- EXERCISE -
Could you restate word for word every line from the one containing "Where should I" to the end of the data below, pictures excluded?
___ DATA EXTRACTS ___
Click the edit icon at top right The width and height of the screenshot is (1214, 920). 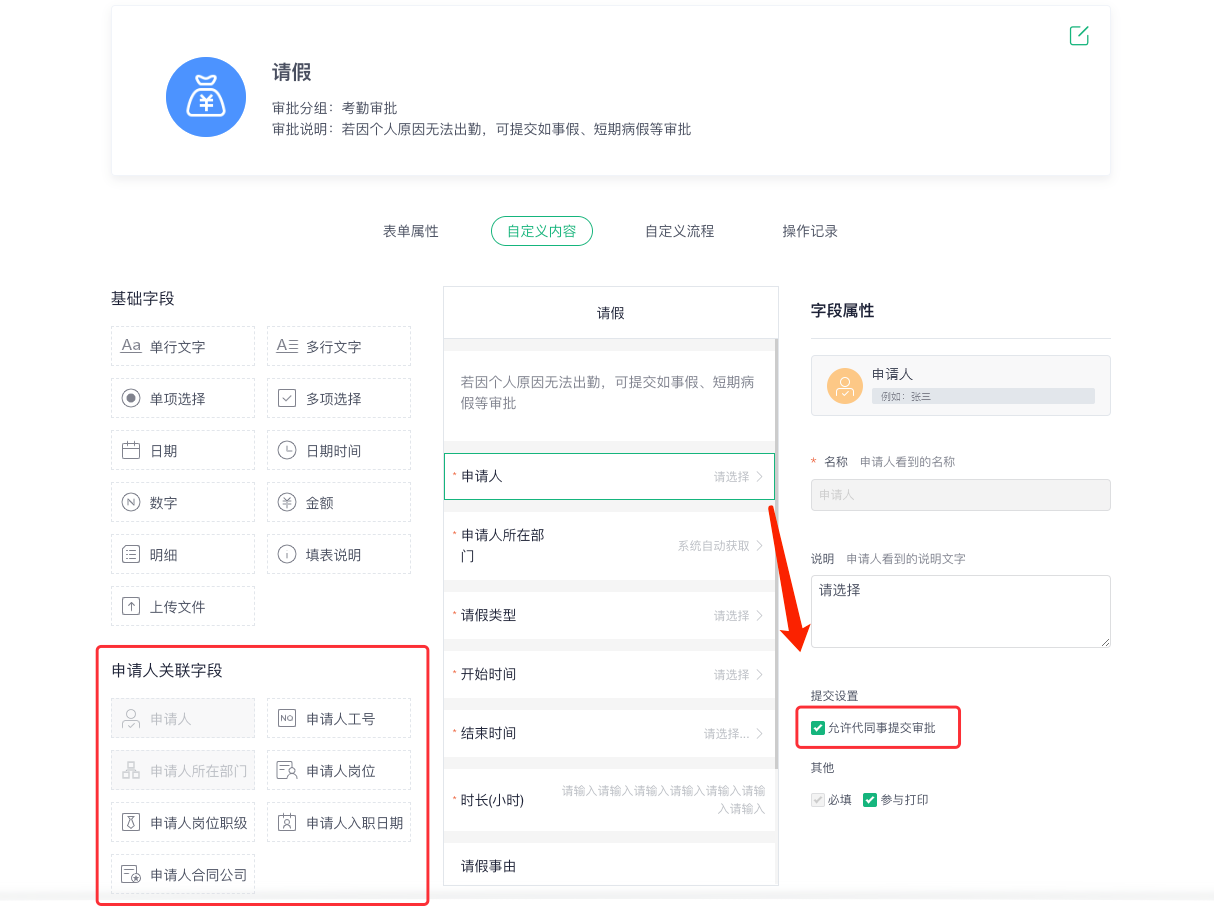pyautogui.click(x=1079, y=36)
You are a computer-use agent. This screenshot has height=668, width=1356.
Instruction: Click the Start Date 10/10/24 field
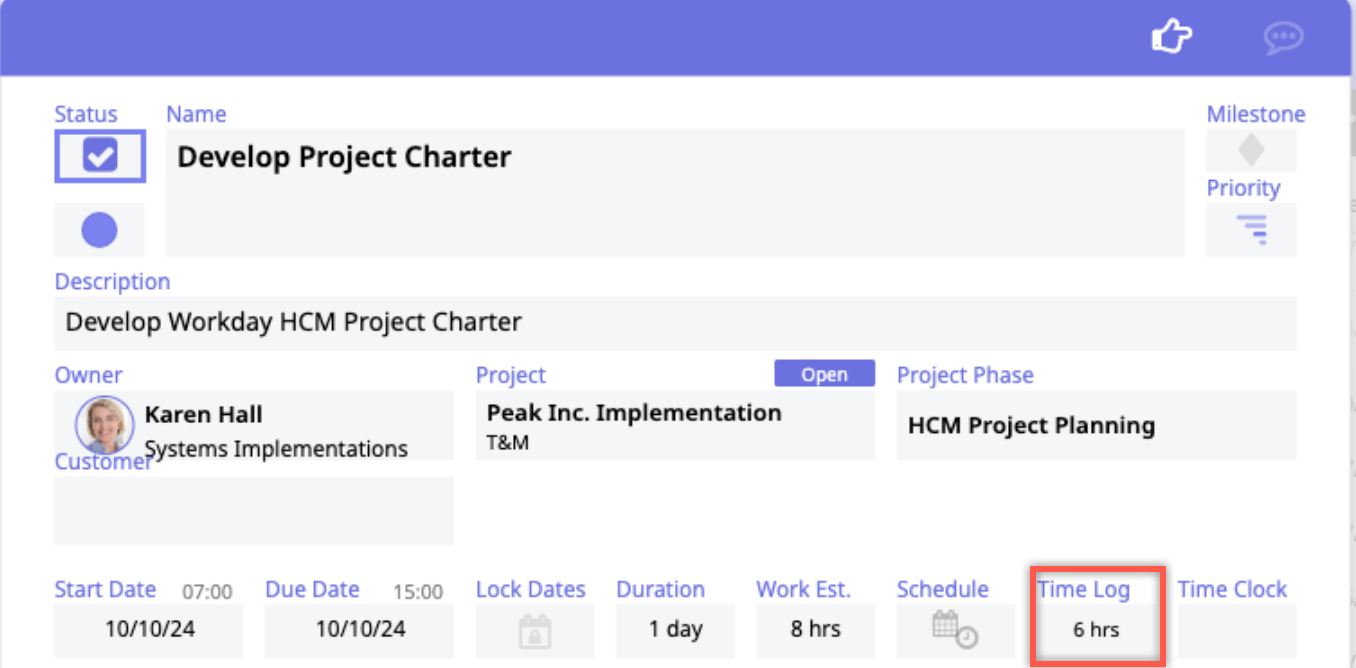tap(149, 630)
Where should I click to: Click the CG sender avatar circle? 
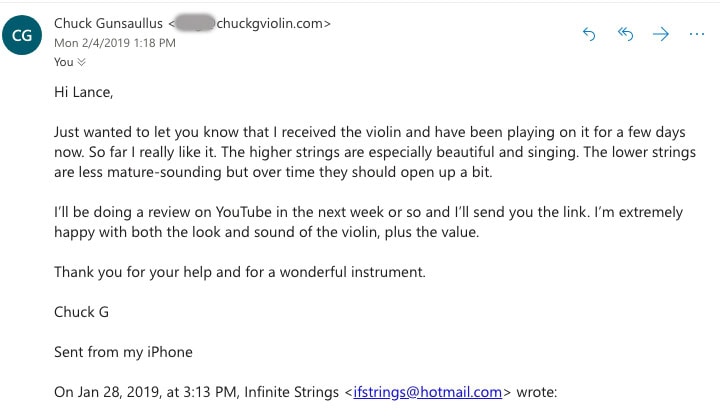pyautogui.click(x=22, y=37)
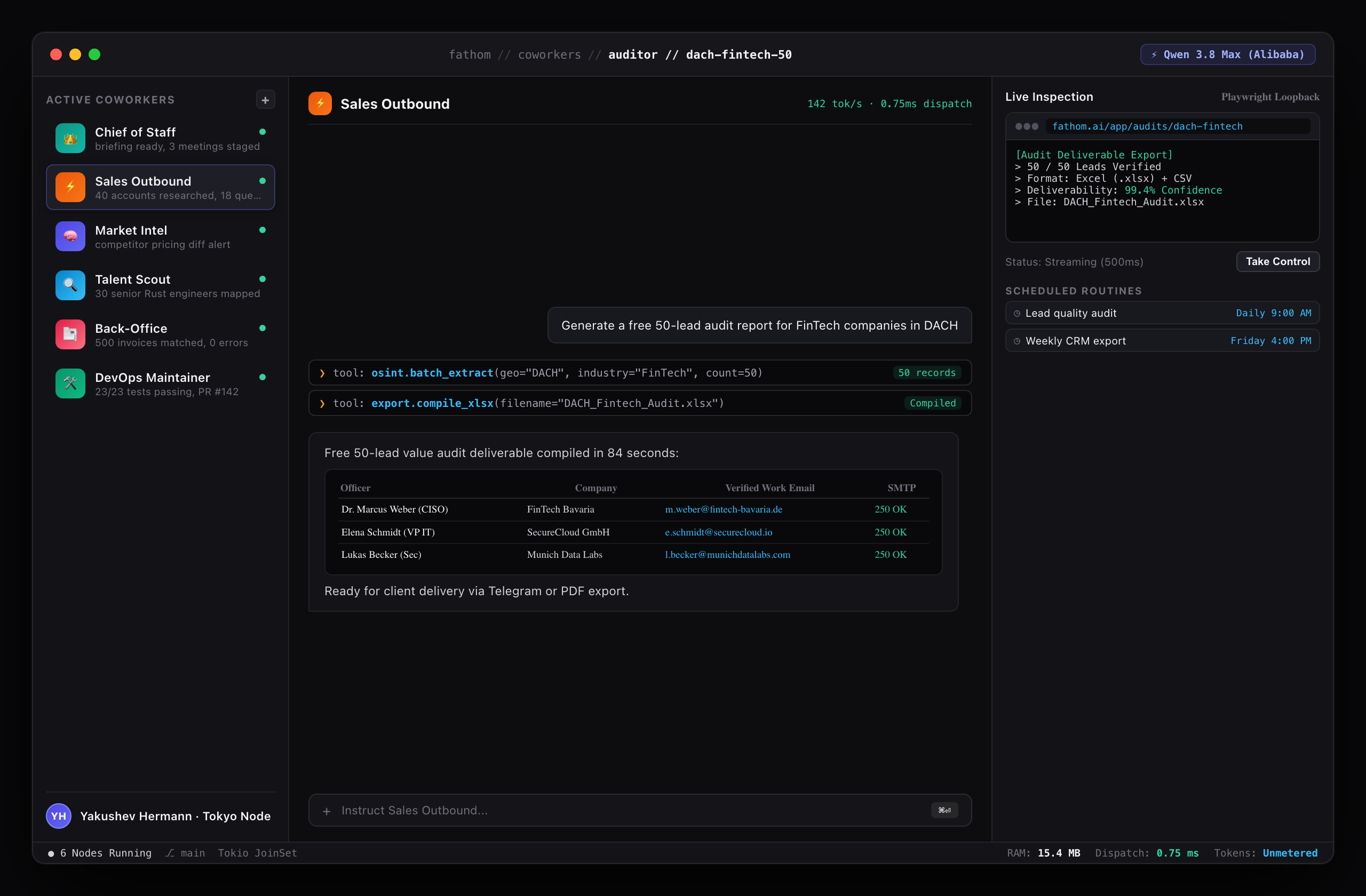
___
- WRITTEN RESPONSE -
Where should I click to: Click the CG sender avatar circle? 
pyautogui.click(x=22, y=37)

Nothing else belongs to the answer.